First Amendment jurisprudence protects anonymity against forced disclosure by government actors out of concern that certain kinds of exposure will undoubtedly chill protected expression. For instance, in NAACP v. Alabama, the Supreme Court protected anonymity due to concerns that government unmasking would result in “public hostility,” observing:
It is not sufficient to answer, as the State does here, that whatever repressive effect compulsory disclosure [. . .] may have [. . .] follows not from state action, but from private community pressures. The crucial factor is the interplay of governmental and private action, for it is only after the initial exertion of state power represented by the production order that private action takes hold.

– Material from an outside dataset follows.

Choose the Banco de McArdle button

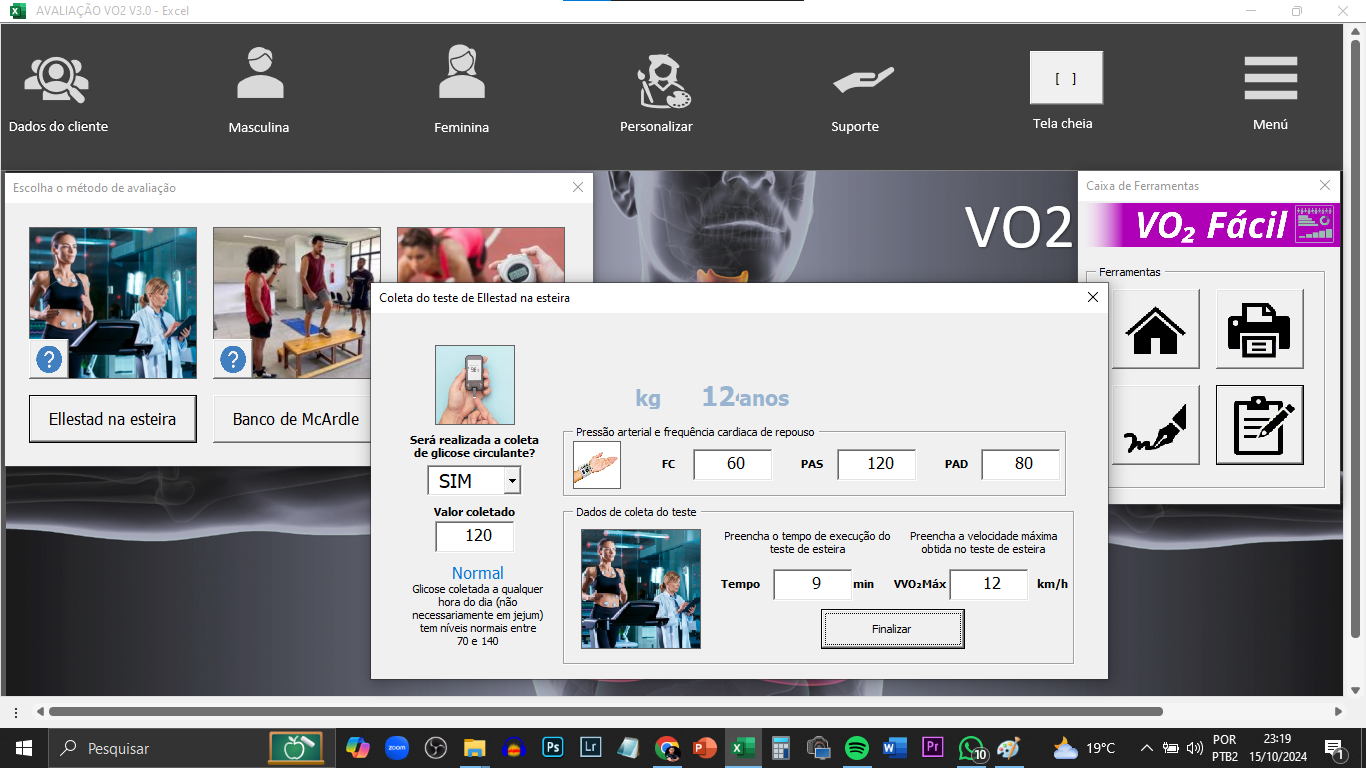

Additionally, while SB 514 does not ban speech on its face, the reporting requirement would chill protected speech. The chill engendered by reporting requirements can constitute a “direct injury” sufficient to support a legal challenge. In 2019, the United States Court of Appeals for the Sixth Circuit held in Speech First v. Schlissel that the University of Michigan’s bias response team’s “ability to make referrals—i.e., to inform [the Office of Student Conflict Resolution] or the police about reported conduct—is a real consequence that objectively chills speech.” In other words, “[e]ven if an official lacks actual power to punish, the threat of punishment from a public official who appears to have punitive authority can be enough to produce an objective chill.” North Carolina’s reporting requirement provides university staff similar authority and requires them to report protected expression.
Students at North Carolina’s public colleges and universities have First Amendment rights that include the right to engage in expression related to their gender without fear of government monitoring and mandatory reporting.

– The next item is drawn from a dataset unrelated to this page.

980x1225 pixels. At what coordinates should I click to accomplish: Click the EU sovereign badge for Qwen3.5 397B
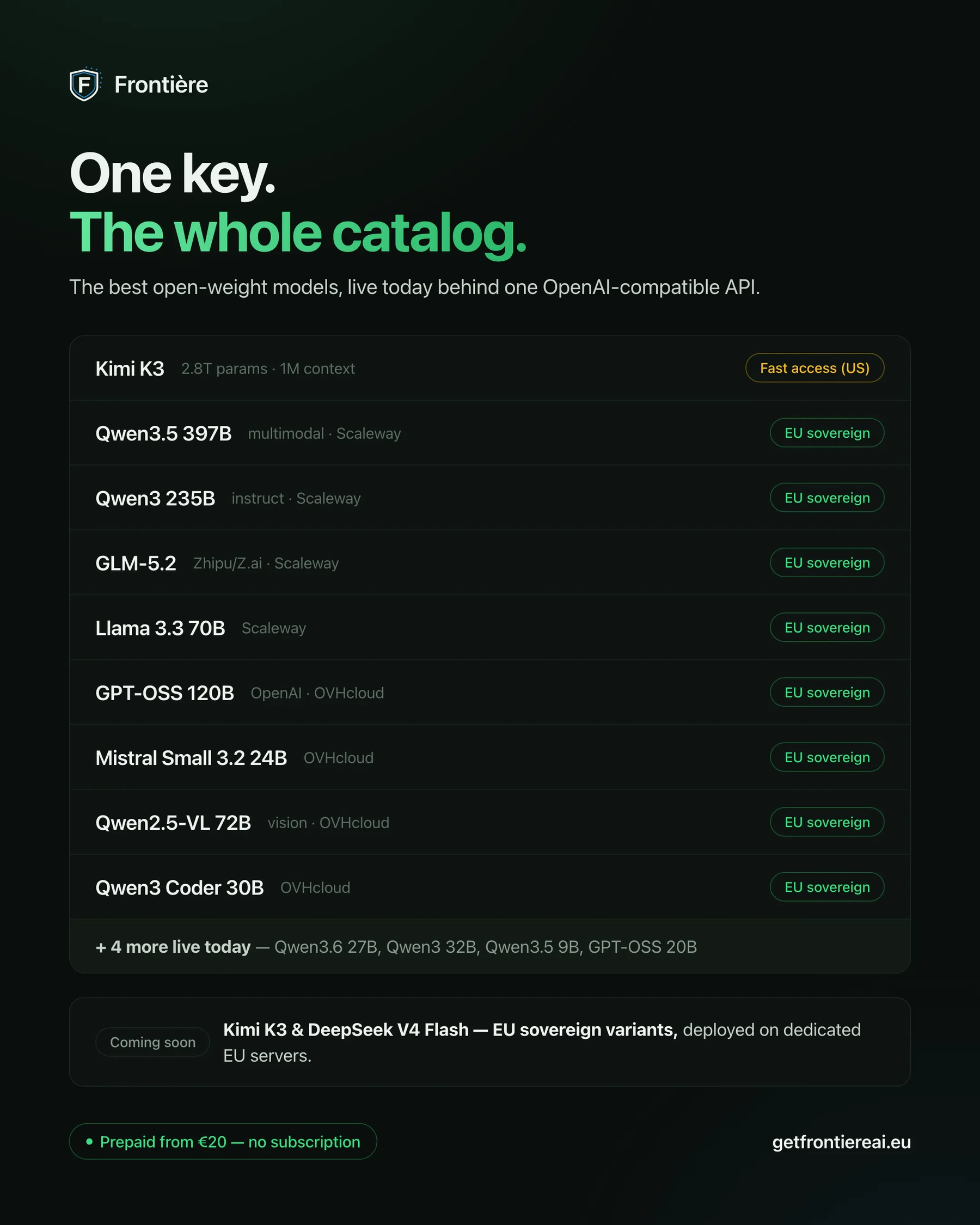[827, 433]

The propriety of censoring gender-related language, arising in the context of controversial medical treatment for minors, has also recently been adjudicated by a federal court. Late last year, the Eleventh Circuit overturned two Florida laws that banned licensed therapists from recommending sexual orientation change efforts for children struggling with their sexual orientation or gender identity. The holding in the case of Otto v. City of Boca Raton underscored that despite the controversial nature of the therapy, the law discriminated against speech on the basis of its content and could not stand.
“One reliable way to tell if a law restricting speech is content-based,” the Otto court held, “is to ask whether enforcement authorities must ‘examine the content of the message that is conveyed’ to know whether the law has been violated.”
While the ordinances in Otto and the North Carolina bill are on opposite sides of the ideological spectrum when it comes to controversy about gender non-conforming youth, the First Amendment analysis is analogous. Like the Otto statutes, North Carolina’s bill requires an examination of the message a student sends when they express their gender. As the Otto court wrote: “Forbidding the government from choosing favored and disfavored messages is at the core of the First Amendment’s free-speech guarantee.”
That same reasoning can be applied to SB 514. The state cannot favor expression it subjectively deems to indicate “gender nonconformity” and disfavor expression that does not by requiring it to be reported to others.
At North Carolina’s public colleges and universities, students have First Amendment rights that include the right to engage in expression related to their gender without fear of government monitoring and mandatory reporting. Legislation that would so predictably chill speech must not become law. The alternative would violate students’ fundamental rights.